Mendikbud Resmikan Gedung SMP dan SMA Muhammadiyah PK Kottabarat

0
Menteri Pendidikan dan Kebudayaan Republik Indonesia Muhadjir Effendy menandatangani prasasti Gedung SMP dan SMA Muhammadiyah Program Khusus Kottabarat Surakarta di Jalan Pleret Raya, Kelurahan Banyuanyar dan Sumber, Kecamatan Banjarsari, Kota Surakarta, Jumat (4/10/2019). Foto: Istimewa.

TabloidCermin.Com, Surakarta – Menteri Pendidikan dan Kebudayaan Republik Indonesia Muhadjir Effendy meresmikan Gedung SMP dan SMA Muhammadiyah Program Khusus Kottabarat Surakarta yang terletak di Jalan Pleret Raya, Kelurahan Banyuanyar dan Sumber, Kecamatan Banjarsari, Kota Surakarta, Jumat (4/10/2019). Peresmian gedung sekolah ini diharapkan mampu meningkatkan prestasi sekolah.

Mendikbud mengapresiasi pencapaian prestasi dari SMP dan SMA Muhammadiyah Program Khusus Kottabarat Surakarta. Menurutnya, pendidikan di Perguruan Muhammadiyah Program Khusus Kottabarat Surakarta adalah model perguruan yang konsisten mengikut garis kebijakan Kementerian Pendidikan dan Kebudayaan.

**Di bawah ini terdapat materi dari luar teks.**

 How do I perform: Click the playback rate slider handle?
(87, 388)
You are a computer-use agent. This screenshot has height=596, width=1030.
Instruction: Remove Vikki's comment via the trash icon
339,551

“Saya harapkan jadinya seperti ini, saya bangga dan senang,” kata Mendikbud.

Menurut Mendikbud, ruh dari Peraturan Menteri tentang komite sekolah yaitu sekolah mampu membangun ekosistem. Dia menjelaskan, terdapat tiga hal yaitu sekolah, masyarakat, dan keluarga. Ketiganya saling menjalin dan memajukan proses belajar mengajar sehingga hasilnya bakal bisa maksimal.

Selain itu, lanjut Mendikbud, sekolah mampu menumbuhkan semangat belajar secara terus menerus. Sekolah harus mampu membuat anak nyaman dan menganggap sekolah sebagai rumah kedua.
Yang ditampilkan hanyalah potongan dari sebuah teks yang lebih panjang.